Sleepy owl found resting among items on a New York antique store shelf
Sleepy owl found resting among items on a New York antique store shelf
“Excuse me, I found this, but it doesn’t have a sticker… Will you take $15?”
I always worry when they just toss the animals back into nature instead of calling a rehabber first. Without knowing how long it’s been stuck inside, they don’t know if it’s dehydrated or injured, so it might but be able to properly hunt or protect itself.
It’s an adult, and a person shouldn’t ever really be able to lay hands on a healthy wild owl.
If you ever find an animal, a call to your local rehab can tell you what to do to ensure the best chance of the animal’s safety and success.
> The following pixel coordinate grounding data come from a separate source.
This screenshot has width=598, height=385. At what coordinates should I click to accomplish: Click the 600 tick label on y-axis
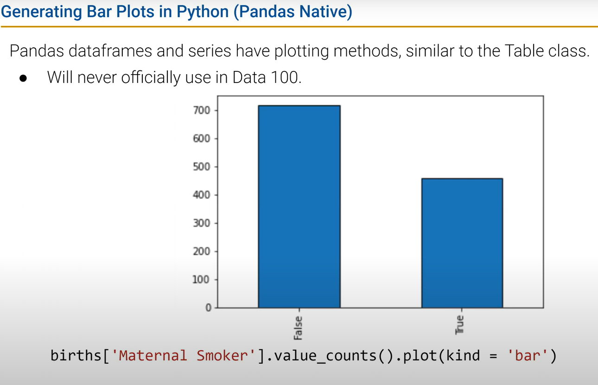click(202, 139)
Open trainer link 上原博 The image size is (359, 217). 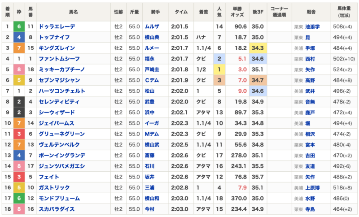click(312, 188)
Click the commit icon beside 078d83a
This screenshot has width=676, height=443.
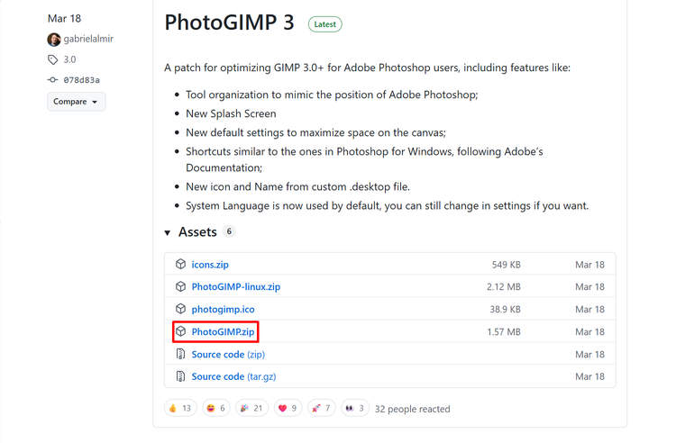coord(53,80)
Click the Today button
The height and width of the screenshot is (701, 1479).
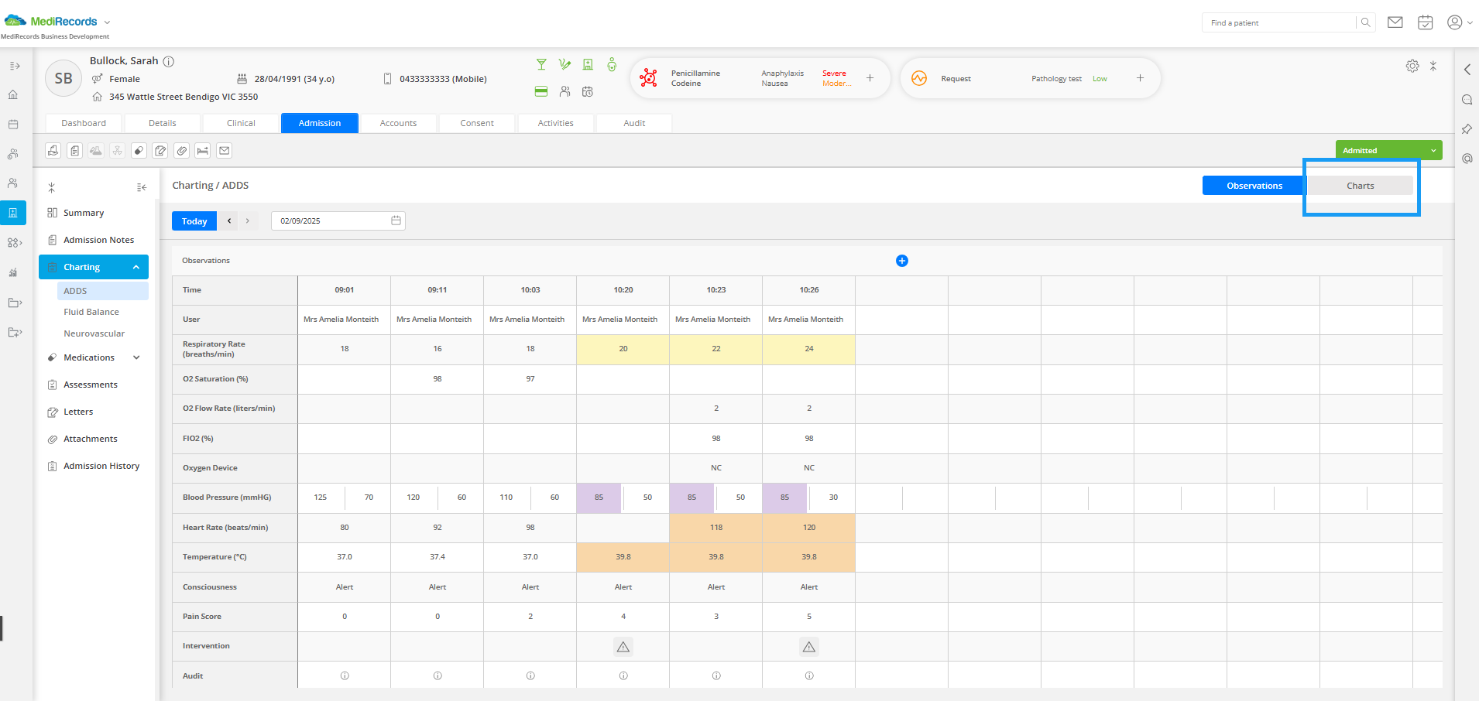coord(194,221)
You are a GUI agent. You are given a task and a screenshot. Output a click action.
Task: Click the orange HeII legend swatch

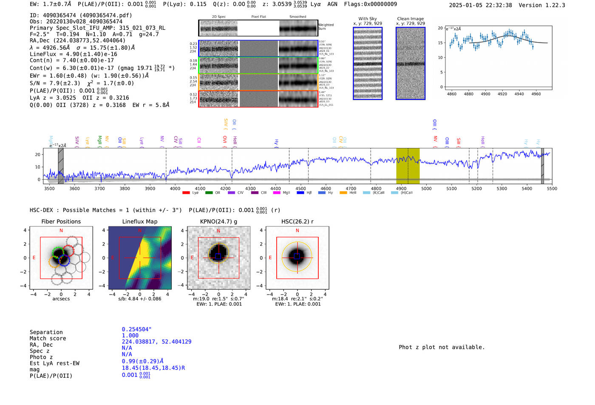[x=343, y=193]
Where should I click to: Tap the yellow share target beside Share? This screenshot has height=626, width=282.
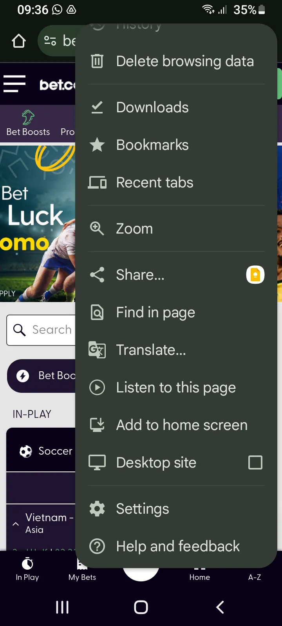tap(255, 274)
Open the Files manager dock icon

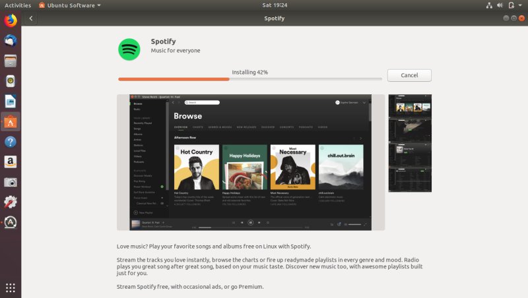point(11,61)
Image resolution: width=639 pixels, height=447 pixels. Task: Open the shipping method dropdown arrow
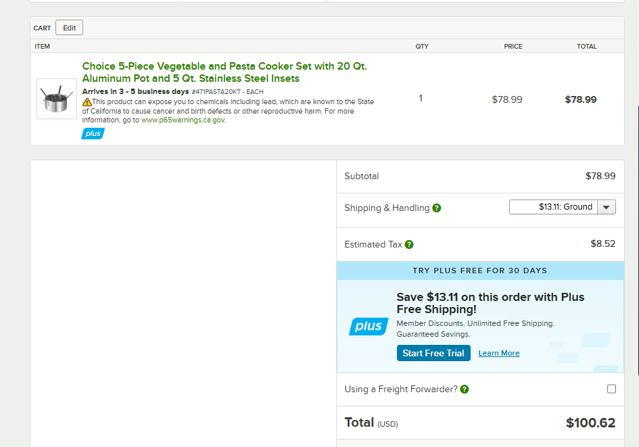point(607,207)
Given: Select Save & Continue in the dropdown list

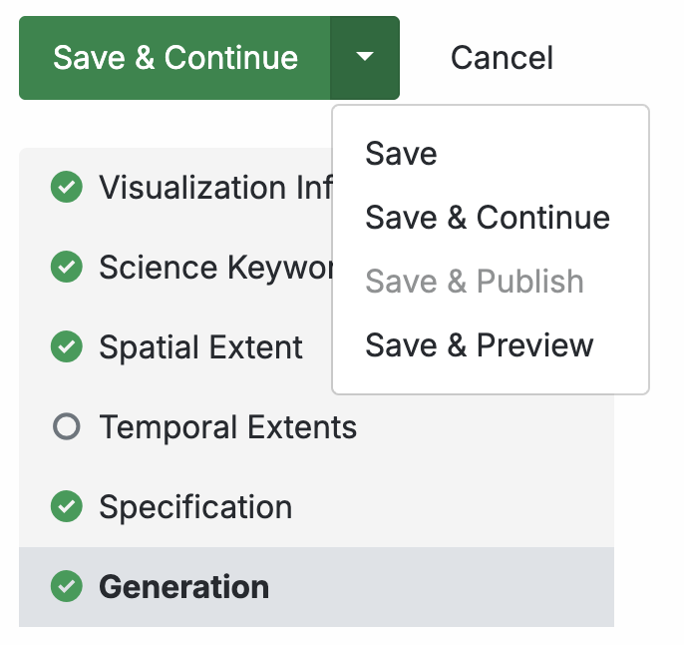Looking at the screenshot, I should [x=488, y=218].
I have nothing bad to say about state wildlife employees, but their mission is not necessarily always the same as that of a rehab clinic.
They play a role in certifying and regulating what we do at a rehab, but from my understanding they are there to see nature take its course while not having negative impacts to the citizens of the state. Rehabbers are here to save every animal possible.
This causes some people to find us anywhere from harmless to annoying to seeing us as interfering with nature. It’s personal and political like any other matter once you dig down enough. But a rehab’s job is to save every animal life that we legally can, and I think that difference is significant in certain scenarios.
Maybe the best comparison I can give is how a city pound or SPCA will help rehome some animals vs a no-kill cat or dog specific rescue that will try to save every animal they take. They’re not bad, they’re still helping, but they have a different mission.